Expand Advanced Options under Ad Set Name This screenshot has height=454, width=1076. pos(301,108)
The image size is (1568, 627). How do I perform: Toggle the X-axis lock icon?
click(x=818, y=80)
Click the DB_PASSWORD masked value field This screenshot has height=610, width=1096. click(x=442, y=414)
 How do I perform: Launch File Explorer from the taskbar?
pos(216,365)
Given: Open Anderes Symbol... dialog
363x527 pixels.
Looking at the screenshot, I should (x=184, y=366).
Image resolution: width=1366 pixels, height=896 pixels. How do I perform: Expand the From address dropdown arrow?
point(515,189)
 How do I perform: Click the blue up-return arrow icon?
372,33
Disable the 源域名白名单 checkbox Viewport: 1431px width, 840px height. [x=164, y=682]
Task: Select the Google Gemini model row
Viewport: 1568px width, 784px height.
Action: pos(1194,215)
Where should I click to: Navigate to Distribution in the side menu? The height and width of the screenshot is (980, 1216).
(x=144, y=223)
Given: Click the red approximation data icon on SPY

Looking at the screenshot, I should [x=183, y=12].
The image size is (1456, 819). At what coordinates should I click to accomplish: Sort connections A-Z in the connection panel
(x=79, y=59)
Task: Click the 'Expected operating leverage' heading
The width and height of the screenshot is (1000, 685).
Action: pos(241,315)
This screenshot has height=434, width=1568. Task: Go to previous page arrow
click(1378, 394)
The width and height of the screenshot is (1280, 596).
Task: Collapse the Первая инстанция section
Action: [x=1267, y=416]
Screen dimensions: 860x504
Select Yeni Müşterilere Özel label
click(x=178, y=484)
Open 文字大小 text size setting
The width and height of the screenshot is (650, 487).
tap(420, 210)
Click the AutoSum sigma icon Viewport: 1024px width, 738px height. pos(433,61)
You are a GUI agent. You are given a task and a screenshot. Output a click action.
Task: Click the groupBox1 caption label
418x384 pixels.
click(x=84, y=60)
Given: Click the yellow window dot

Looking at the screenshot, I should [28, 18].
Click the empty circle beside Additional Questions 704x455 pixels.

::::::::

__Given exercise__: Please rewrite the whole listing above, replacing every "How do I perform" with "How do I carry out" and changing nothing else.

__Task response__:
Expand Advanced Options under Ad Set Name This screenshot has height=454, width=1076. pos(301,108)
The image size is (1568, 627). How do I carry out: Toggle the X-axis lock icon?
click(x=818, y=80)
Click the DB_PASSWORD masked value field This screenshot has height=610, width=1096. click(x=442, y=414)
 How do I carry out: Launch File Explorer from the taskbar?
pos(216,365)
Given: Open Anderes Symbol... dialog
363x527 pixels.
Looking at the screenshot, I should (x=184, y=366).
Image resolution: width=1366 pixels, height=896 pixels. How do I carry out: Expand the From address dropdown arrow?
point(515,189)
 How do I carry out: Click the blue up-return arrow icon?
372,33
Disable the 源域名白名单 checkbox Viewport: 1431px width, 840px height. [x=164, y=682]
Task: Select the Google Gemini model row
Viewport: 1568px width, 784px height.
Action: pos(1194,215)
Where should I click to: Navigate to Distribution in the side menu? The height and width of the screenshot is (980, 1216).
(x=144, y=223)
Given: Click the red approximation data icon on SPY

Looking at the screenshot, I should [x=183, y=12].
The image size is (1456, 819). At what coordinates should I click to accomplish: Sort connections A-Z in the connection panel
(x=79, y=59)
Task: Click the 'Expected operating leverage' heading
The width and height of the screenshot is (1000, 685).
Action: pos(241,315)
This screenshot has height=434, width=1568. Task: Go to previous page arrow
click(1378, 394)
The width and height of the screenshot is (1280, 596).
Task: Collapse the Первая инстанция section
Action: [x=1267, y=416]
Screen dimensions: 860x504
Select Yeni Müşterilere Özel label
click(x=178, y=484)
Open 文字大小 text size setting
The width and height of the screenshot is (650, 487).
tap(420, 210)
Click the AutoSum sigma icon Viewport: 1024px width, 738px height. pos(433,61)
You are a GUI agent. You are given a task and a screenshot. Output a click action.
Task: Click the groupBox1 caption label
418x384 pixels.
click(x=84, y=60)
Given: Click the yellow window dot

Looking at the screenshot, I should [28, 18].
Click the empty circle beside Additional Questions 704x455 pixels.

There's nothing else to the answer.